Lunenburg, N.S.-based Veer Group has chosen a shipbuilder to construct the first two of its 100-metre hydrogen- and sail-powered container vessels: Fosen Shipyard of Stralsund, Germany.
The companies announced they had signed a letter of intent last week. Veer plans to finance the construction with the help of a previously announced €50 million, or about C$73.2 million letter of intent with Amsterdam-based PROW Capital, which specializes in debt financing for green shipping technology.
“We realized that we had to find shipyards that were open to new things, especially with the hydrogen fuel cells,” said Chief Executive Danielle Southcott in an interview Friday.
Southcott and COO Christopher Frangione began with a list of about 40 potential shipyards, which they narrowed down to eight or 10 before visiting in-person. Now, Veer is in talks with potential charter customers, with voyages planned to begin in 2027.
“Broadly, we were looking at safe and reputable countries, and ‘safe and reputable’ also extends to the employee labour standards,” Southcott said. “We really did not want to be associated with … modern slave labour contracts, or any abuse of those types of social aspects.”

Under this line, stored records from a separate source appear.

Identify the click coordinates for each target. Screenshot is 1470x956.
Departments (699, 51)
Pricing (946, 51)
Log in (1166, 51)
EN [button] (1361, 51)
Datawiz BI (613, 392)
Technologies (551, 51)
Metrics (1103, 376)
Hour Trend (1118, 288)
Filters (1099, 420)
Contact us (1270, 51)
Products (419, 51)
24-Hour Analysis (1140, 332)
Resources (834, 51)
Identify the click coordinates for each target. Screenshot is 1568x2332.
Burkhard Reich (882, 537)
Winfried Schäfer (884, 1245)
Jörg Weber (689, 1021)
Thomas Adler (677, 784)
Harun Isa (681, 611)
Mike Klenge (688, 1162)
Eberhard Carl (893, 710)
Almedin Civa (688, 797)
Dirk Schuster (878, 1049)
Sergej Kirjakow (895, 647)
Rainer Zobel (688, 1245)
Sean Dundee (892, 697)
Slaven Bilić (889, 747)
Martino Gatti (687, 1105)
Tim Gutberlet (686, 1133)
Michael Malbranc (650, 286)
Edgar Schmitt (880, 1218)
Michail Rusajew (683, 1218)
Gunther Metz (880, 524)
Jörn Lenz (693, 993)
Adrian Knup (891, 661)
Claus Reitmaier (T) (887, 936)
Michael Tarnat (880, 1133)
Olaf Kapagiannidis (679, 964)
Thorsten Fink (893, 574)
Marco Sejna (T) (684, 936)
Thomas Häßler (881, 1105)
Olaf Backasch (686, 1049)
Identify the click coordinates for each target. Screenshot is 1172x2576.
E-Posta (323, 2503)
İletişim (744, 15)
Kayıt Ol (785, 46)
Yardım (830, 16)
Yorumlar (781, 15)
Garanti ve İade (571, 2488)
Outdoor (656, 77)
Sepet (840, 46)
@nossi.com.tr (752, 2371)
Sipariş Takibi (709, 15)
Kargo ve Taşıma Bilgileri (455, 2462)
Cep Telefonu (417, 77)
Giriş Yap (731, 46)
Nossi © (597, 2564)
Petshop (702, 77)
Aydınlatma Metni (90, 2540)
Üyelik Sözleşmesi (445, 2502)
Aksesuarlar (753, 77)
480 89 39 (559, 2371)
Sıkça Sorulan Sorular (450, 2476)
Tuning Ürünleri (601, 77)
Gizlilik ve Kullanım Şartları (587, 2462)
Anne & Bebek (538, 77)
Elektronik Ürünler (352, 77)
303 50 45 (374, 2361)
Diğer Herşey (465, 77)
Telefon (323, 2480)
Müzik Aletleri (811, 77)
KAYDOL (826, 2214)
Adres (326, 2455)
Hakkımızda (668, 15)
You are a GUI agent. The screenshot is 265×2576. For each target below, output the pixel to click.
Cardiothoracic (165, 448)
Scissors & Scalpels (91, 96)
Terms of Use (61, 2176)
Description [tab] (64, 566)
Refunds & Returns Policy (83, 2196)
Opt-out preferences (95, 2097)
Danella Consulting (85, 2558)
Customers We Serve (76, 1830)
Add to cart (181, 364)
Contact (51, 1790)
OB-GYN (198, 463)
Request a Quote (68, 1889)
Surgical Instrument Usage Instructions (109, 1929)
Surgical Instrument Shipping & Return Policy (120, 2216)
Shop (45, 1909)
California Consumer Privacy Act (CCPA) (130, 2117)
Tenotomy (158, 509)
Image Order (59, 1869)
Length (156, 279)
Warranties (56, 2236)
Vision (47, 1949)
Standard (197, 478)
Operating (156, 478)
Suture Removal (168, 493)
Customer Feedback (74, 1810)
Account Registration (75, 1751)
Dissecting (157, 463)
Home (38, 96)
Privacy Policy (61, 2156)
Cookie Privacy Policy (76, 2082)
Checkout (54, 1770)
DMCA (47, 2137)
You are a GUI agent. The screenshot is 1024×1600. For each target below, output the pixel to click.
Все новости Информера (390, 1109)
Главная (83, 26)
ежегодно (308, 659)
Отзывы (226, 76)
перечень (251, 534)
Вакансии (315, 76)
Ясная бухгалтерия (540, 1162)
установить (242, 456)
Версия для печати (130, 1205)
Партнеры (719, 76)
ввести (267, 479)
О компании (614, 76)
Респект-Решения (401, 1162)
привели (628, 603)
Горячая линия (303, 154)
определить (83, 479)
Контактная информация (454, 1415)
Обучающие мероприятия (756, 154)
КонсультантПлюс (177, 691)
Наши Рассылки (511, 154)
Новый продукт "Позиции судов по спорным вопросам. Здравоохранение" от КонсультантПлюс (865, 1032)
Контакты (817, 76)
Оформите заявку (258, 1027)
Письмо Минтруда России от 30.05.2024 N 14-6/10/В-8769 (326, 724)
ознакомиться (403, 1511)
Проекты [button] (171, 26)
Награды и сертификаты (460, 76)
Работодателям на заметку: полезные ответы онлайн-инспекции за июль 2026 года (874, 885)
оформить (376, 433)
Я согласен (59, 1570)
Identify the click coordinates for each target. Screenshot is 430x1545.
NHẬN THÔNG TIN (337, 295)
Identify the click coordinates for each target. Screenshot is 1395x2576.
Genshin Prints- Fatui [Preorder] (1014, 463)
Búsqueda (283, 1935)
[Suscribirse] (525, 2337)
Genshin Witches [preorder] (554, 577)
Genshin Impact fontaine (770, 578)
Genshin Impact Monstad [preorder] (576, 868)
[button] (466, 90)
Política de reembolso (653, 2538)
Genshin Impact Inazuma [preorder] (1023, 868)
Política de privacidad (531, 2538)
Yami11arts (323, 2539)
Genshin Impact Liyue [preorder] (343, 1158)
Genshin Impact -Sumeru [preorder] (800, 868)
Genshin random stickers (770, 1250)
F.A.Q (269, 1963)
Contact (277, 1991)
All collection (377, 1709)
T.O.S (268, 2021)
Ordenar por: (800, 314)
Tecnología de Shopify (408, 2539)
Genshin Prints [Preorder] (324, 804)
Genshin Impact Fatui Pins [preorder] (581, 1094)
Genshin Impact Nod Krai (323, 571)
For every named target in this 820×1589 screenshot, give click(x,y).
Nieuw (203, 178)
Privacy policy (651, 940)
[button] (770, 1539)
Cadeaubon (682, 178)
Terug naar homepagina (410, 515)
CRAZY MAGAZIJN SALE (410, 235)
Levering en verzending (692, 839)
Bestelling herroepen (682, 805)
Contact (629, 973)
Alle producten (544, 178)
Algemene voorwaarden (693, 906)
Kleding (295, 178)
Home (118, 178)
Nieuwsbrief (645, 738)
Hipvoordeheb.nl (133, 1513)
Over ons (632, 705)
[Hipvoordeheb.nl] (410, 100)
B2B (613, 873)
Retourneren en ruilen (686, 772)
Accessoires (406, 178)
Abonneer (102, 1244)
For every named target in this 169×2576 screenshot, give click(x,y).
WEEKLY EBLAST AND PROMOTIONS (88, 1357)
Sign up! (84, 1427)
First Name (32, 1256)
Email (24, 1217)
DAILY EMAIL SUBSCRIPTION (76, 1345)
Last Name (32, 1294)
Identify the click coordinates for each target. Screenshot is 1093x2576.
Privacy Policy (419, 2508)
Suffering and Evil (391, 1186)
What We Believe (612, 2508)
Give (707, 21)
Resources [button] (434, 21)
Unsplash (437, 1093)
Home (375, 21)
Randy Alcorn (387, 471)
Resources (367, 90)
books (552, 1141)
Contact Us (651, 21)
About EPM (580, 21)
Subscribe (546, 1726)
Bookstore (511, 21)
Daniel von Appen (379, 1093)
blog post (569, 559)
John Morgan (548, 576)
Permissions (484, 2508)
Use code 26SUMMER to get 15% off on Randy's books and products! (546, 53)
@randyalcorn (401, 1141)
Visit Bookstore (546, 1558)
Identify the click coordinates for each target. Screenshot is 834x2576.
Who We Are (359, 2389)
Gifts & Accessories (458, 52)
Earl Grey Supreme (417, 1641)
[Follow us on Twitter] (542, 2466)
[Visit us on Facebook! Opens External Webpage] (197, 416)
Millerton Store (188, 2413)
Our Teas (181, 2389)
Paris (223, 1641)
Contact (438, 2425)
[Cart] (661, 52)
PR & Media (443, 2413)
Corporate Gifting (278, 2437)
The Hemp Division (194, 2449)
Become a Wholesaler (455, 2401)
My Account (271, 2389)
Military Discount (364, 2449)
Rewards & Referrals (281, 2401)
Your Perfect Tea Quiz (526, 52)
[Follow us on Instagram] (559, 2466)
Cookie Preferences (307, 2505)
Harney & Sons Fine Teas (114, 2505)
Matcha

Southcott, who is also the founder of Costa Rica-based SAILCARGO, said a key ethos of the company is to maintain “squeaky-clean social and labour relations,” in keeping with its broader mission of sustainability.
Concerns about forced labour are a generally acknowledged problem in shipbuilding. The Institute for Human Rights and Business, after an international roundtable on the topic in in 2019, described the industry as afflicted by “widely documented cases of egregious abuses.”
Veer’s next priority will be ironing out the finer details of its contract with Fosen, followed by a last round of engineering refinements before the shipyard starts cutting metal in what Southcott hopes will be six to seven months.
Southcott is also in the process of raising a €750,000 investment round to fund the operations of Veer Corporation itself, separately from the financing for the ships. She and Frangione are aiming to complement the PROW Capital loan by selling minority equity stakes in the two ships, with each to be paid for with 80 percent with debt and 20 percent with equity funding.
The technical management behind the actual operation of Veer’s ships will be handled by Bernhard Schulte, a German company, though Southcott expects to hire a significant number of crew members to operate the complex propulsion technology on the vessel.
“Given our novel hull shape, the hydrogen fuel cells, the DynaRig (sails) — there’s so many different components — we need to ensure that the crew on board the ship are the right people, and they are cared for and trained correctly,” said Southcott.